М’рхенгла в ужасе разворачивается спиной к старейшине – лишь бы оказаться лицом к вождю, к победителю… Он знает, что Цмайши забудет и это.

Дети прячутся.

Цмайши встаёт и скользит взором по лицам явившихся вместе с Л’тхарной. Женщин две: его сестра Ицши, его подруга Эскши – первая погружена в себя, вторая готова вознестись в боевую ярость. Его «клинок» Д’йирхва, ещё трое мужчин. За много лет они ни разу не ложились спать голодными, все превосходно владеют языками х’манков, все они выродки и предатели…

– Я пришёл за ожерельем вождя, – говорит Л’тхарна. – Я выдержал испытание. Ты, сестра отца, видела это. Я убил, я одержал победу, и мой враг свидетельствовал о моей мощи.

Глаза Цмайши становятся шире. Она как будто не верит своим ушам.

Эскши нервно встряхивает головой. Страха нет, но решение нелегко далось ей и всё ещё отдаётся тяжестью в левом сердце.

«Тебе нужно забрать у Цмайши ожерелье твоего отца», – сказала она прошлым днём, глядя поверх л’тхарниной головы.

«Я заберу», – ответил он.

«Она не отдаст тебе. Она убьёт тебя. Сама».

Л’тхарна отпустился на четыре.

«Отдаст».

«Что ты хочешь сделать?» – встревожилась Эскши, садясь рядом со своим мужчиной.

«Я просто приду за ним.
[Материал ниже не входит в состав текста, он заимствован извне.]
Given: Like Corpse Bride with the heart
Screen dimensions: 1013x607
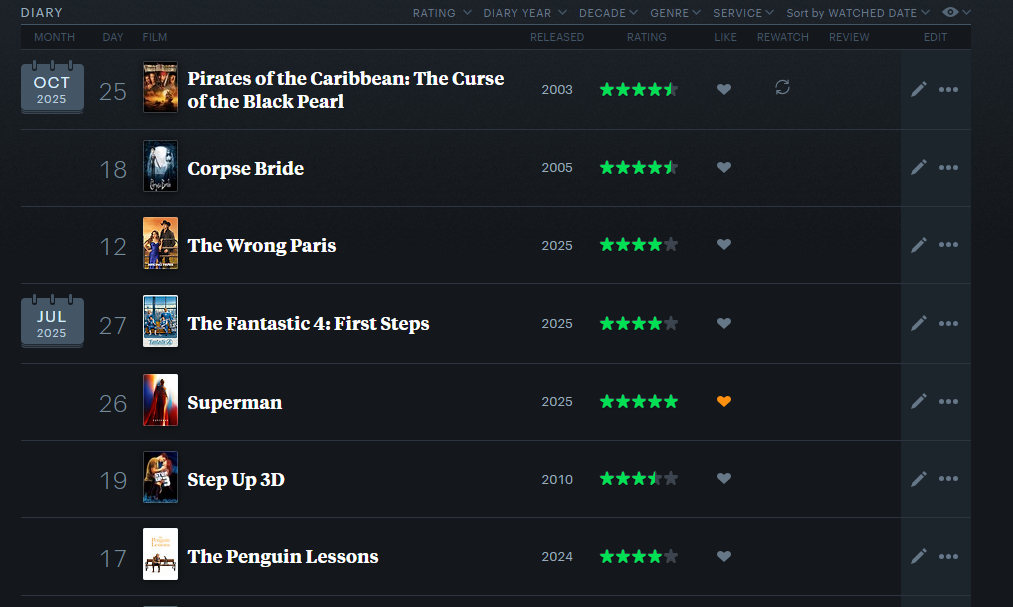Looking at the screenshot, I should coord(724,167).
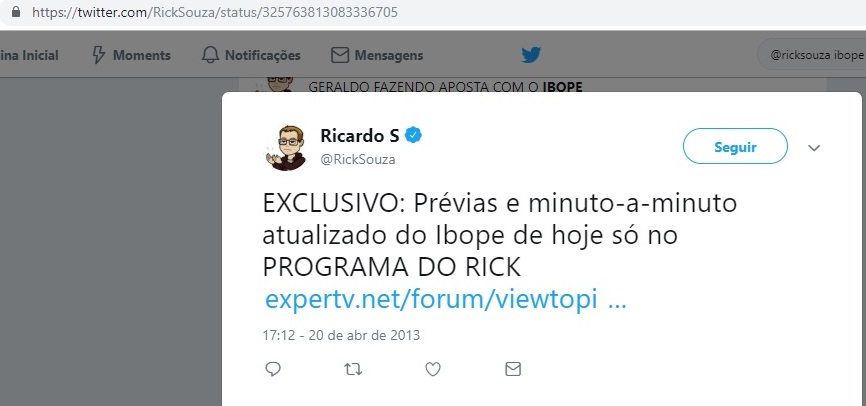Click the @RickSouza handle
The height and width of the screenshot is (406, 866).
click(358, 160)
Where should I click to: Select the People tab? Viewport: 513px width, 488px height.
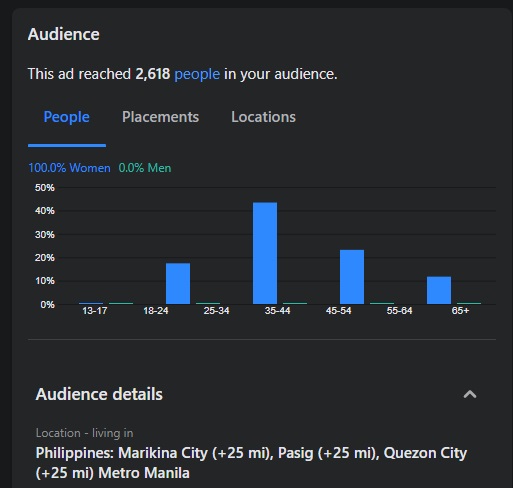tap(67, 117)
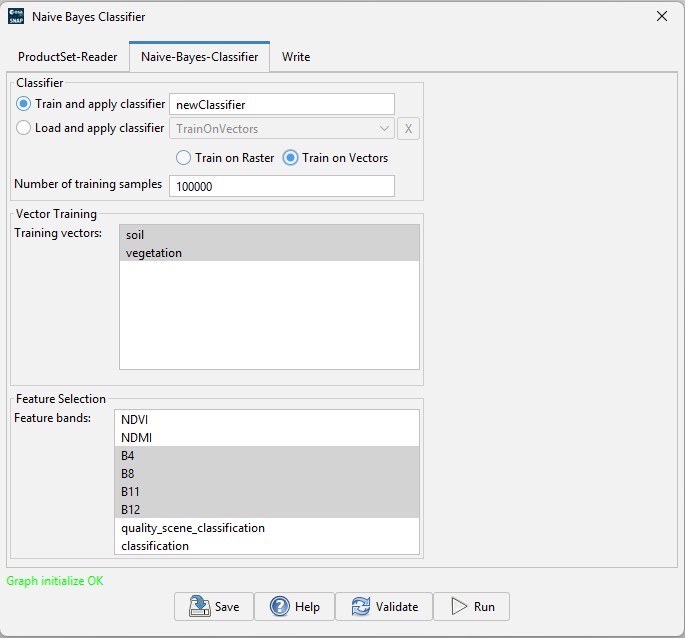This screenshot has width=685, height=638.
Task: Close the Naive Bayes Classifier dialog
Action: tap(661, 16)
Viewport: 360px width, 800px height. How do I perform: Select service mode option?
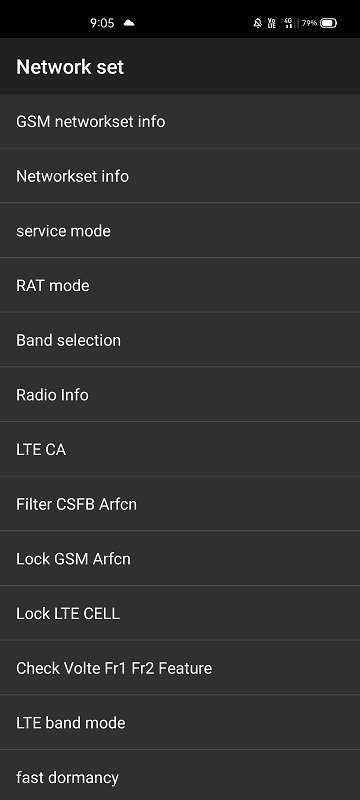tap(180, 231)
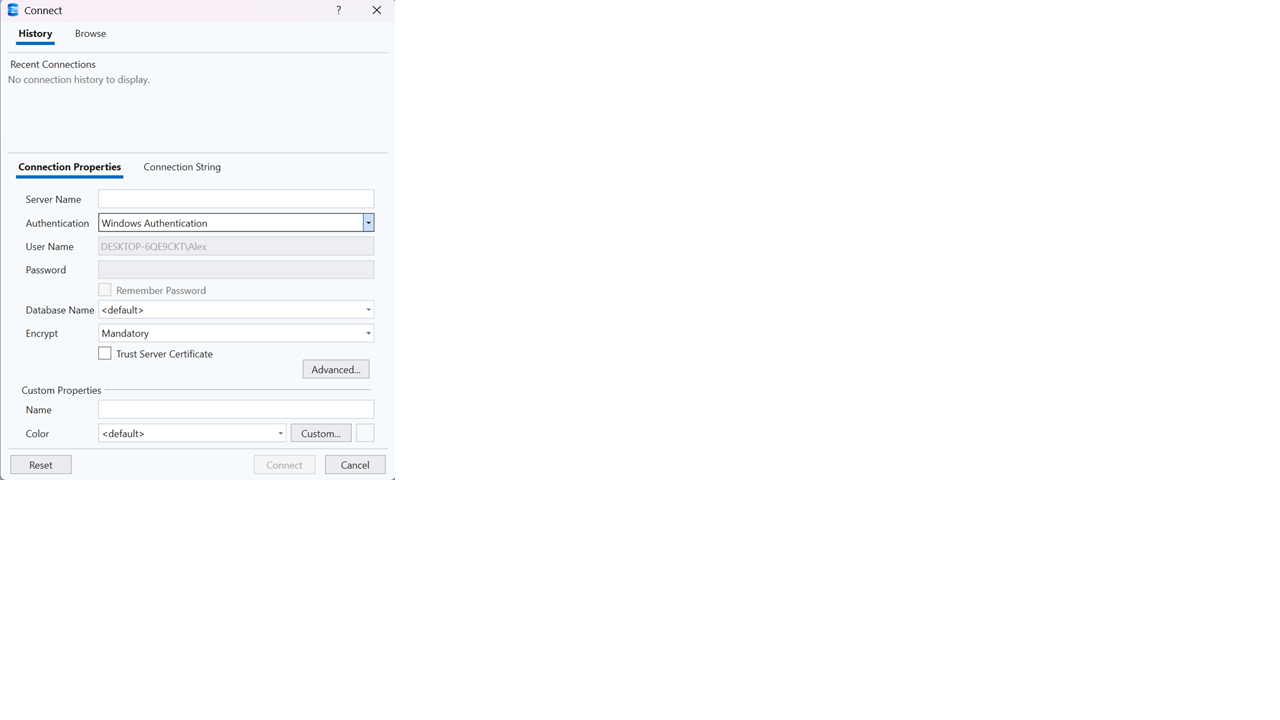Click the SSMS app icon in title bar
Viewport: 1280px width, 720px height.
coord(13,10)
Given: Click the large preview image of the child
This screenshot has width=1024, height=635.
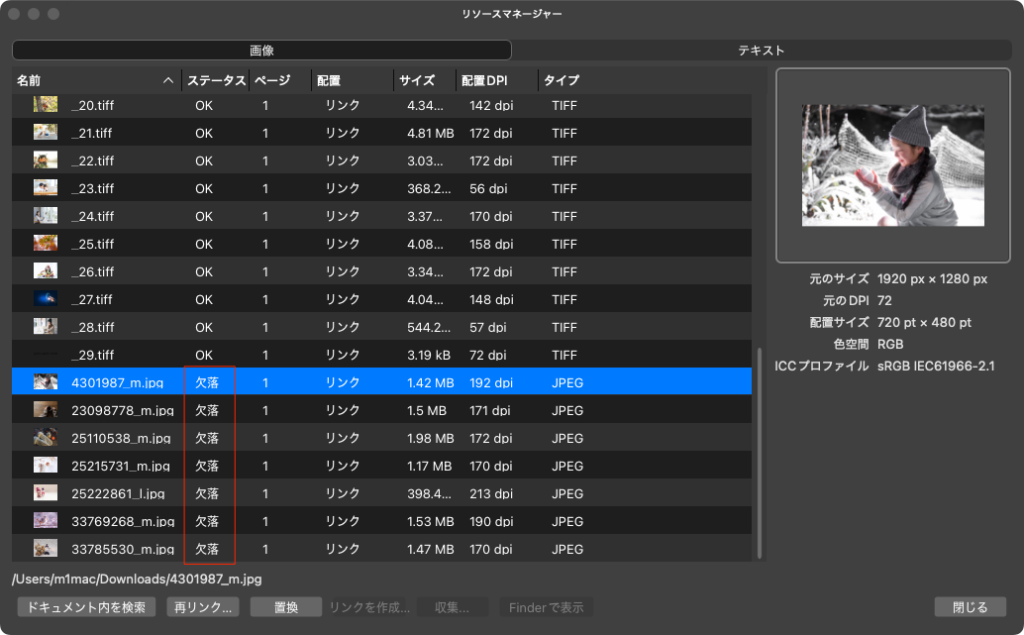Looking at the screenshot, I should tap(892, 166).
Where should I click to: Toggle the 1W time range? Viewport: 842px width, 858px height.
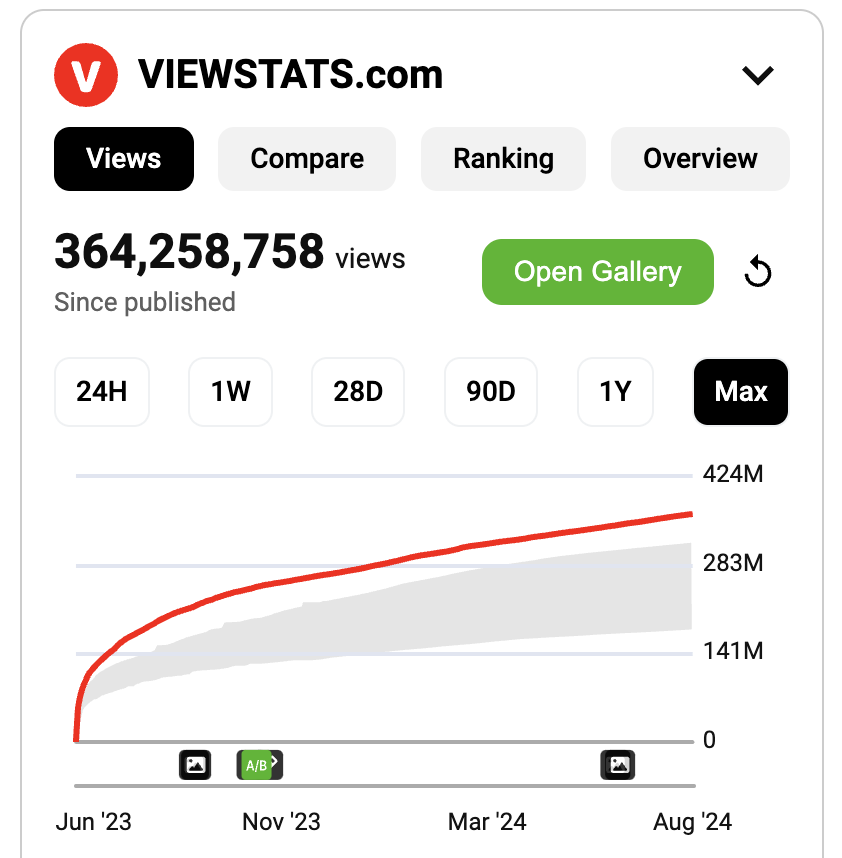[x=230, y=392]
Как должно».

Её вождь спокоен, как небесный свод в пору вершины лета. Обоняние Эскши говорит ей о странном: Л’тхарна не испытывает даже предбоевой злости. Это удивляет, но вместе с тем придаёт сил.

Она встречает взгляд Цмайши.

«Я убью тебя, – говорят глаза молодой женщины. – Я убью тебя и стану великой старейшиной. Как Шакхатарши, сказки о которой ты любишь».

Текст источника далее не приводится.